Enterprise insider threat detection faces significant challenges due to the massive scale of system logs, rendering manual inspection infeasible. This paper introduces RedChronos, an LLM-based automated log analysis framework. Methodologically, it integrates two key innovations: (1) a query-aware weighted voting mechanism to enhance accuracy in multi-LLM collaborative reasoning; and (2) a semantics-driven genetic algorithm that leverages LLM-generated, context-sensitive mutation operators for adaptive log parsing and anomaly scoring. Evaluated on the CERT 4.2/5.2 benchmarks, RedChronos achieves performance on par with or exceeding current state-of-the-art methods. In a real-world SOC deployment at Xiaohongshu, it reduces human verification effort by 90%, markedly improving detection efficiency and scalability.
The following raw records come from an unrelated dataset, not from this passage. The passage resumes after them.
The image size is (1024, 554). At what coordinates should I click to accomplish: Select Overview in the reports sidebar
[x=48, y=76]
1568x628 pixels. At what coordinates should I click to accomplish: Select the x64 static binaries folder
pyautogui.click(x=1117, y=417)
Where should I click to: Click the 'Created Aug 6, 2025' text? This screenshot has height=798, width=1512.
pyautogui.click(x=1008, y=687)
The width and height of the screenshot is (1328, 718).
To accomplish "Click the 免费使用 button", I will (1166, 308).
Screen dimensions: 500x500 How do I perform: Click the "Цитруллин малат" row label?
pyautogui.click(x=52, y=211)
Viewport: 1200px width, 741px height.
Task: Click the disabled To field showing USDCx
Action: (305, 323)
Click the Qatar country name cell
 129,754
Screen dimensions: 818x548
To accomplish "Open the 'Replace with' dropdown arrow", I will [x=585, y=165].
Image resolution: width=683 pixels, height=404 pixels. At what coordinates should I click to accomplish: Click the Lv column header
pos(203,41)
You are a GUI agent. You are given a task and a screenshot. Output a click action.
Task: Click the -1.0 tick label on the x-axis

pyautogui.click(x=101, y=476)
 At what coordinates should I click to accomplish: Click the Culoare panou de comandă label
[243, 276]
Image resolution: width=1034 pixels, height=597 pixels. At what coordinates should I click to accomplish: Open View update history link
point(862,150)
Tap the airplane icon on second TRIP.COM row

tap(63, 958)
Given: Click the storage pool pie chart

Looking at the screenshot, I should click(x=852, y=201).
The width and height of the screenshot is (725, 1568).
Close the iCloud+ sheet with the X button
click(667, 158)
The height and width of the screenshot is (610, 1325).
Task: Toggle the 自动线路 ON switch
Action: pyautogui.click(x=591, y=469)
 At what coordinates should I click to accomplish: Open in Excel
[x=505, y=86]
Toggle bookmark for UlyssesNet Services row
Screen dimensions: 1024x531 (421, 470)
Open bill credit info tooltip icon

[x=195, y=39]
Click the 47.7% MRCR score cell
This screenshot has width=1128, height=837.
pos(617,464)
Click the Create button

Internal threat detection aims to address security threats within organizations or enterprises by identifying potential or already occurring malicious threats within vast amounts of logs. Although organizations or enterprises have dedicated personnel responsible for reviewing these logs, it is impossible to manually examine all logs entirely. In response to the vast number of logs, we propose a system called RedChronos, which is a Large Language Model-Based Log Analysis System. This system incorporates innovative improvements over previous research by employing Query-Aware Weighted Voting and a Semantic Expansion-based Genetic Algorithm with LLM-driven Mutations. On the public datasets CERT 4.2 and 5.2, RedChronos outperforms or matches existing approaches in terms of accuracy, precision, and detection rate. Moreover, RedChronos reduces the need for manual intervention in security log reviews by 90% in the Xiaohongshu SOC. Therefore, our RedChronos system demonstrates exceptional performance in handling Internal Threat Detection (IDT) tasks, providing innovative solutions for these challenges. We believe that future research can continue to enhance the system's performance in IDT tasks while also reducing the response time to internal risk events.